The results were confirmed for some samples with EDX analysis.
The surface of the as-deposited nickel and nickel-titania was morphologically inspected using scanning electron microscopy (SEM; JEOL-5410 attached to an EDX unit). The phases of the surface and phase changes of the different coated substrates were investigated by using an x-ray diffractometer (Broker AXS-D8 X-ray diffractometer, Advance, Germany), with a copper target (Cuλ = 1.54060 Å) and a nickel filter. The coating thickness was measured by taking a cross-section of the coated layer using a coating thickness/Neophot2-optical microscope (Germany). The Vickers microhardness of the deposits was measured under a 50-g load on the specimen material by using a Shimdzu Hardness tester. The electrochemical experiments were performed using a Volta Lab 40 (Model PGZ301) with the aid of commercial software (Volta Master 4 version 7.08). A saturated calomel electrode (SCE) and a platinized platinum black were used as the reference and auxiliary electrodes, respectively, with the various plated samples used as the working electrode. The electrochemical cell was filled with a 3.5% NaCl electrolyte. Volta Master 4 calculates and displays the corrosion rate, Rcorr, in µm/year. This rate is calculated from the measured corrosion current density, icorr, the density D, the atomic mass M and the valence V entered in the Tafel dialogue box. The calculation is performed as follows:
Corrosion rate (µm/yr) = [icorr (A/cm2) × M (g)] / [D (g/cm3) × V] × 3270
Table 1 - The bath composition and operating conditions of nickel-titania composite process.

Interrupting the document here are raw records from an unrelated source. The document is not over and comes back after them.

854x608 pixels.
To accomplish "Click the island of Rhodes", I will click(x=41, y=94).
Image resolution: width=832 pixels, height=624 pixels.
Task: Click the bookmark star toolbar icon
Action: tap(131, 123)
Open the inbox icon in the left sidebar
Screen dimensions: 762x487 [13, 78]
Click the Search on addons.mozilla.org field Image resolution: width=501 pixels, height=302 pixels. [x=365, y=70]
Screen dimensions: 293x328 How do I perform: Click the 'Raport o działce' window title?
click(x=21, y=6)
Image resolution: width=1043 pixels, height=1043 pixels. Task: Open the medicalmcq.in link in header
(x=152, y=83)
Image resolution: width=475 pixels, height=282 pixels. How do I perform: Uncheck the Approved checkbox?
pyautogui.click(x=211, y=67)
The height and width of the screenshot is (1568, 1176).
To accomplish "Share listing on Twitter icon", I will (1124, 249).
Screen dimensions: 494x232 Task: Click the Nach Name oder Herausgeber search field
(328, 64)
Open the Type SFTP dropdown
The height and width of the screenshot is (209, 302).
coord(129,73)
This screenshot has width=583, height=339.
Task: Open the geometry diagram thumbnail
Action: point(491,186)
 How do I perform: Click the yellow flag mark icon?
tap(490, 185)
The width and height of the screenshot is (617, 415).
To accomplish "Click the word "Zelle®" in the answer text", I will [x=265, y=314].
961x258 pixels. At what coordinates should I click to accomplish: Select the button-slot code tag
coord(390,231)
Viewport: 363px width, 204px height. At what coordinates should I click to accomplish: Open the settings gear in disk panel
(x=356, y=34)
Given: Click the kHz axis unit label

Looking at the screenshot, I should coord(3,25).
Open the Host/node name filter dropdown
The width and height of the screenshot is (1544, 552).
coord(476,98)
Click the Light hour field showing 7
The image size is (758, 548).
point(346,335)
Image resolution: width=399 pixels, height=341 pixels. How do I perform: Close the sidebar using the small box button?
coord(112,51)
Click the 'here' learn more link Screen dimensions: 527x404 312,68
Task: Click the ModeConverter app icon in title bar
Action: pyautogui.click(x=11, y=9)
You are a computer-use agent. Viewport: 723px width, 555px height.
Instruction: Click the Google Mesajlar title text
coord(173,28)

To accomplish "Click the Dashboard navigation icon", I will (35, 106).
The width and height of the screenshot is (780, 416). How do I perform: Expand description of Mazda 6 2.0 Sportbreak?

Nickel sulfate | 0.2 mol/L |
Boric acid | 0.4 mol/L |
Ammonium sulfate | 0.4 mol/L |
Sodium gluconate | 0.2 mol/L |
Titania (50 nm) | 3 - 7 g/L |
Temperature | 30 - 70°C |
Current density | 2.5 - 7.5 A/dm2 |
pH | 6 - 10 |
Time | 10 - 60 min |
Stirring speed | 150 rpm |
The same bath composition was used for nickel electrodeposition without titania for comparison.
Results and discussion
Optimization of nickel-titania electrodeposition parameters:
The addition of titania nanoparticles to the bath obviously affects the surface morphology of the coatings, as shown in Figs. 11 and 12. The titania particles appear as light spots in the darker nickel matrix. Because of the addition of TiO2 nanoparticles to the bath, the microstructure of the nickel matrix changed from spherical (Fig. 11) to granular (Fig. 12).
Microhardness
The incorporation of TiO2 in the coating increased the hardness. In the case of 3.5 wt% TiO2, the observed hardness was 440HV50, instead of 340HV50 in the case of the pure nickel coating.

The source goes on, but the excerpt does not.